> **Given request**: Reproduce each of the items below word for word, keeping every line in its original order.

(Saved dataset items)
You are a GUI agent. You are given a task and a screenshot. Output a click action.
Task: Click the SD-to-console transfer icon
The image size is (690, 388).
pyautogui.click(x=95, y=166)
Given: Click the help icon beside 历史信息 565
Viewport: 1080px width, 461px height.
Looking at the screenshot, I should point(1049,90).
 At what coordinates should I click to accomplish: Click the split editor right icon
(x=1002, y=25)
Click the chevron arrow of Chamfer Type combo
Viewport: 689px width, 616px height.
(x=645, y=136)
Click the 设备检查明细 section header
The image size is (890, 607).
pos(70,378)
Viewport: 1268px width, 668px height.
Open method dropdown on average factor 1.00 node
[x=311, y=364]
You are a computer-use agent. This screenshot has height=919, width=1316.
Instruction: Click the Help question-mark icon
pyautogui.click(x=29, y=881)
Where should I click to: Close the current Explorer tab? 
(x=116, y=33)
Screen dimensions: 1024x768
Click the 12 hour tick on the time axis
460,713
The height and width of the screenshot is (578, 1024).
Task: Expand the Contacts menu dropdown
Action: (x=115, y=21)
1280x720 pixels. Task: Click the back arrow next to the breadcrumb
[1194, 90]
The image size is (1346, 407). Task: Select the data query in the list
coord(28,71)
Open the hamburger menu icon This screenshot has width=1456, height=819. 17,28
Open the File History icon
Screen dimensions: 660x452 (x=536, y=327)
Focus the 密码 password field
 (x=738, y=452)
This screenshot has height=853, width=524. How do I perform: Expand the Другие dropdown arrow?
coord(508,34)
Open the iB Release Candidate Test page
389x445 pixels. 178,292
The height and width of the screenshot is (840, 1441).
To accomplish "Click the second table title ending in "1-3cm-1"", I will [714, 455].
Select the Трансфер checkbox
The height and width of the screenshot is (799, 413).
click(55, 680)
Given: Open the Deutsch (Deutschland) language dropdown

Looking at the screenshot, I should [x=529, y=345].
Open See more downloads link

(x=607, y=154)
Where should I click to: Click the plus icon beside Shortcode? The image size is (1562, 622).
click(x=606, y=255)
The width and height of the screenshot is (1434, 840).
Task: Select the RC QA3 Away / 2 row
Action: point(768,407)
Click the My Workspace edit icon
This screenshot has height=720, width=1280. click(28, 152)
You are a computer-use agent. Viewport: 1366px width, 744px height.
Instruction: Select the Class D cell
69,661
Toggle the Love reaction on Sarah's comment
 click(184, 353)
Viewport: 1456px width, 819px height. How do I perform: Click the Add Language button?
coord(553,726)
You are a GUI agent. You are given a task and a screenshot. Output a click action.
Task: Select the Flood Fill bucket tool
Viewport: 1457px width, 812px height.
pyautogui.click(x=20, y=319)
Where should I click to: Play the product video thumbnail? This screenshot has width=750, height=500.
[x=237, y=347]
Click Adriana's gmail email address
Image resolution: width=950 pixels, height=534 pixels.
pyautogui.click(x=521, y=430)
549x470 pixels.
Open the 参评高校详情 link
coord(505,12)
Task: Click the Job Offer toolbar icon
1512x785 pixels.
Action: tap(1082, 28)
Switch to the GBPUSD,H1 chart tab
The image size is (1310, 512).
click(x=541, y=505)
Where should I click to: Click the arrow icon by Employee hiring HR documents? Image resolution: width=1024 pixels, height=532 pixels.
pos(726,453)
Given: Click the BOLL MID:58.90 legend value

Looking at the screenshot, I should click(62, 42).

> **Finished answer**:
You are a GUI agent. You are given a task and a screenshot. Output a click action.
Task: Click the SD-to-console transfer icon
The image size is (690, 388).
pyautogui.click(x=95, y=166)
Given: Click the help icon beside 历史信息 565
Viewport: 1080px width, 461px height.
Looking at the screenshot, I should point(1049,90).
 At what coordinates should I click to accomplish: Click the split editor right icon
(x=1002, y=25)
Click the chevron arrow of Chamfer Type combo
Viewport: 689px width, 616px height.
(x=645, y=136)
Click the 设备检查明细 section header
The image size is (890, 607).
pos(70,378)
Viewport: 1268px width, 668px height.
Open method dropdown on average factor 1.00 node
[x=311, y=364]
You are a computer-use agent. This screenshot has height=919, width=1316.
Instruction: Click the Help question-mark icon
pyautogui.click(x=29, y=881)
Where should I click to: Close the current Explorer tab? 
(x=116, y=33)
Screen dimensions: 1024x768
Click the 12 hour tick on the time axis
460,713
The height and width of the screenshot is (578, 1024).
Task: Expand the Contacts menu dropdown
Action: (x=115, y=21)
1280x720 pixels. Task: Click the back arrow next to the breadcrumb
[1194, 90]
The image size is (1346, 407). Task: Select the data query in the list
coord(28,71)
Open the hamburger menu icon This screenshot has width=1456, height=819. 17,28
Open the File History icon
Screen dimensions: 660x452 (x=536, y=327)
Focus the 密码 password field
 (x=738, y=452)
This screenshot has height=853, width=524. How do I perform: Expand the Другие dropdown arrow?
coord(508,34)
Open the iB Release Candidate Test page
389x445 pixels. 178,292
The height and width of the screenshot is (840, 1441).
To accomplish "Click the second table title ending in "1-3cm-1"", I will [714, 455].
Select the Трансфер checkbox
The height and width of the screenshot is (799, 413).
click(55, 680)
Given: Open the Deutsch (Deutschland) language dropdown

Looking at the screenshot, I should [x=529, y=345].
Open See more downloads link

(x=607, y=154)
Where should I click to: Click the plus icon beside Shortcode? The image size is (1562, 622).
click(x=606, y=255)
The width and height of the screenshot is (1434, 840).
Task: Select the RC QA3 Away / 2 row
Action: point(768,407)
Click the My Workspace edit icon
This screenshot has height=720, width=1280. click(28, 152)
You are a computer-use agent. Viewport: 1366px width, 744px height.
Instruction: Select the Class D cell
69,661
Toggle the Love reaction on Sarah's comment
 click(184, 353)
Viewport: 1456px width, 819px height. How do I perform: Click the Add Language button?
coord(553,726)
You are a GUI agent. You are given a task and a screenshot. Output a click action.
Task: Select the Flood Fill bucket tool
Viewport: 1457px width, 812px height.
pyautogui.click(x=20, y=319)
Where should I click to: Play the product video thumbnail? This screenshot has width=750, height=500.
[x=237, y=347]
Click Adriana's gmail email address
Image resolution: width=950 pixels, height=534 pixels.
pyautogui.click(x=521, y=430)
549x470 pixels.
Open the 参评高校详情 link
coord(505,12)
Task: Click the Job Offer toolbar icon
1512x785 pixels.
Action: tap(1082, 28)
Switch to the GBPUSD,H1 chart tab
The image size is (1310, 512).
click(x=541, y=505)
Where should I click to: Click the arrow icon by Employee hiring HR documents? Image resolution: width=1024 pixels, height=532 pixels.
pos(726,453)
Given: Click the BOLL MID:58.90 legend value

Looking at the screenshot, I should click(62, 42).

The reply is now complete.